La nuova falla nella tribolata situazione geopolitica internazionale, la crisi nel Mar Rosso con le navi cargo attaccate dai ribelli Houthi, rischia di generare ulteriori guai sul fronte macroeconomico via inflazione ed un nuovo rallentamento della supply chain.
Che si stia vivendo in un tempo complicato è cosa oramai assodata, ma l’attualità sembra non mancare un giorno nel ricordarcelo. Del resto era facile ipotizzare che un improvviso spiffero di vento su un fragilissimo equilibrio geopolitico avrebbe riacceso alcuni dei tizzoni nascosti sotto la cenere. E se poi una di queste fiammelle si riaccende in quel quadrante che chiamiamo Medio Oriente, allora la situazione diventa ancora più delicata.
Su queste premesse è scoppiata da alcune settimane la crisi del Mar Rosso, dove un gruppo di ribelli yemeniti, gli Houthi, sostenuti dall’Iran, ha iniziato a prendere di mira le navi cargo che fanno la spola dai porti dell’Asia a quelli europei e che hanno una qualche relazione con Israele. La maggior parte degli attacchi è finora avvenuta nei pressi di Bab al-Mandab, la “porta” che dall’Oceano Indiano conduce al Mar Rosso. In questa escalation di attacchi non si registrano al momento affondamenti o sequestri portati a termine, ma molte navi hanno riportato danni. Circostanza, questa, che ha di fatto costretto le grandi compagnie di trasporto marittimo a cambiare rotta, puntando verso est e navigando lungo la tortuosa via che segue le coste dell’Africa occidentale.
A livello economico la sospensione della rotta del Mar Rosso, che ricordiamo collega i porti asiatici al Mar Mediterraneo attraverso il canale di Suez, rischia di spargere nuova sabbia tra gli ingranaggi della supply chain e di dare nuova linfa alla spinta inflazionistica che si stava pian piano indebolendo.
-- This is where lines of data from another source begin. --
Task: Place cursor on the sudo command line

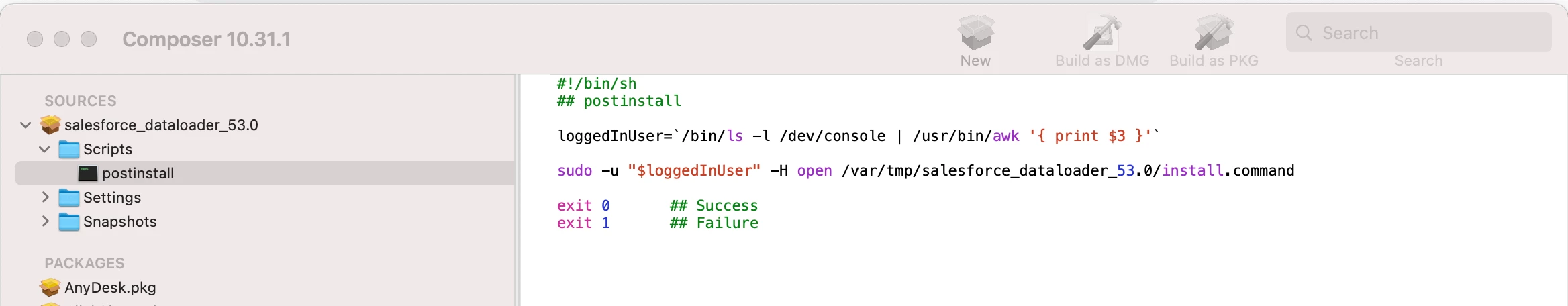Action: (926, 170)
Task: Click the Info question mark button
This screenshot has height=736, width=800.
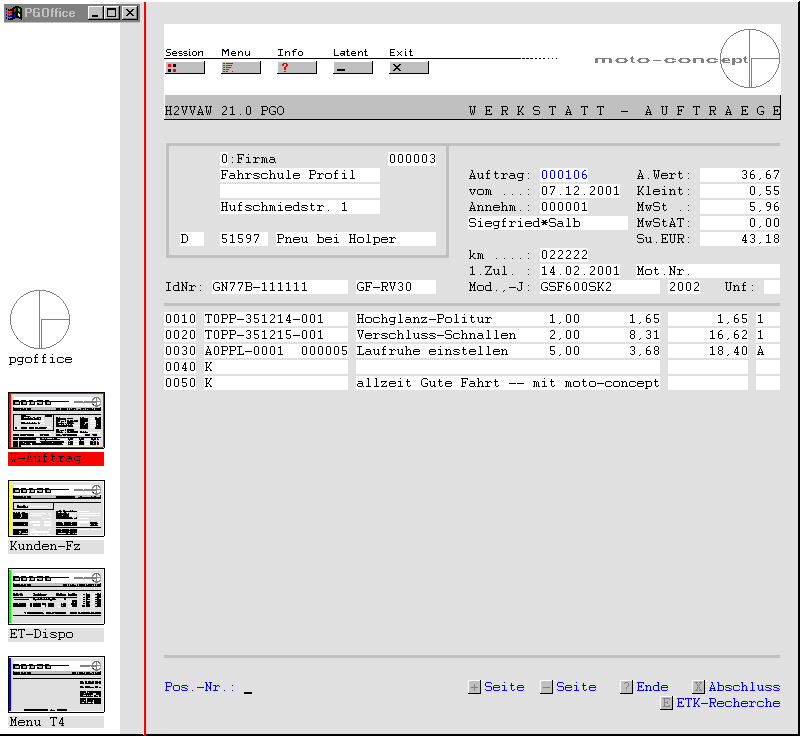Action: tap(296, 68)
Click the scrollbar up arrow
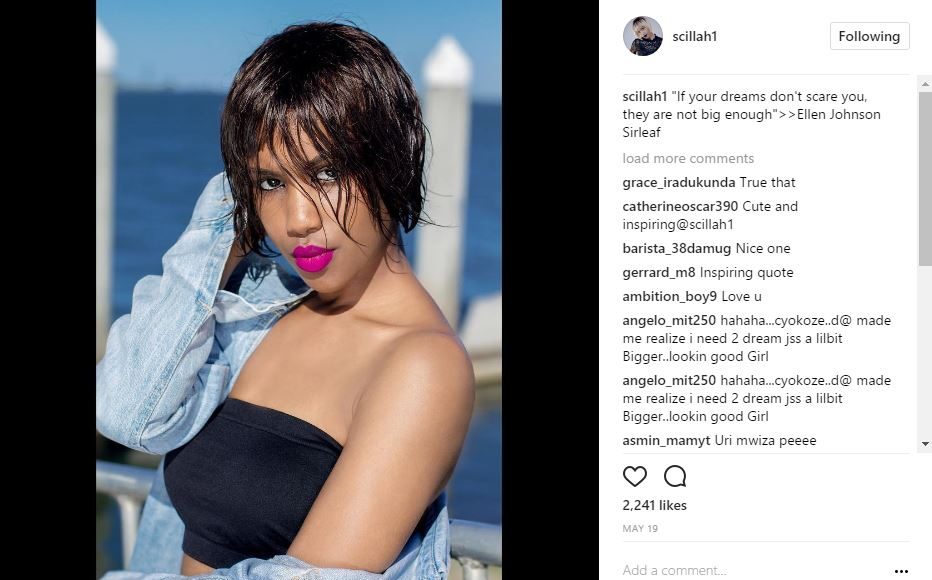The image size is (932, 580). pyautogui.click(x=925, y=84)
Le primissime conseguenze di questa crisi sono facilmente intuibili: ritardi nelle consegne delle merci, riduzione dei container e dei cargo disponibili al trasporto, aumento delle tariffe di spedizione ed infine il passaggio dei maggiori costi di trasporto ai consumatori finali.
L’importanza dei numeri del traffico merci che attraversa il canale di Suez abbiamo avuto modo di sottolinearla in occasione dell’incagliamento della super nave cargo “Ever Given”, avvenuto qualche anno fa. Basta solo ricordare che quella rotta rappresenta il 12% del traffico merci globale, ed il 30% del traffico di container globale. Il tutto per un valore annuale di circa un trilione di dollari: 80 milioni di tonnellate di grano all’anno, 7 milioni di barili di greggio al giorno (fonte dato: Bloomberg). Il traffico di greggio attraverso il canale di Suez è praticamente raddoppiato dopo l’invasione russa dell’Ucraina.
Proprio sul fronte dell’energia si sono verificati i primi contraccolpi. Il prezzo del gas naturale e quello del petrolio hanno subito accelerato al rialzo, con ricadute già avvertite sui prezzi dei carburanti. L’effetto sui prezzi, e quindi sull’inflazione, dipenderà molto dalla durata della crisi del Mar Rosso e dalle garanzie che gli armatori pretenderanno per riprendere a solcare la via che porta a Suez.
L’altro rischio in campo economico riguarda una nuova crisi della supply chain globale. Il citato caso della nave Ever Given, risolto in meno di una settimana, portò in dote scompensi nelle consegne per diversi mesi. Nel caso degli attacchi da parte degli Houthi la situazione è molto più complicata e potrebbe durare molto a lungo.
A farne le spese in primo luogo potrebbe essere ancora una volta l’Europa. Con l’Eurozona che sconta una situazione macroeconomica delicatissima e la banca centrale con poche munizioni al rialzo, una nuova fiammata dei prezzi dell’energia potrebbe essere difficilmente gestibile; con lo spauracchio stagflazione che ritorna ancora una volta.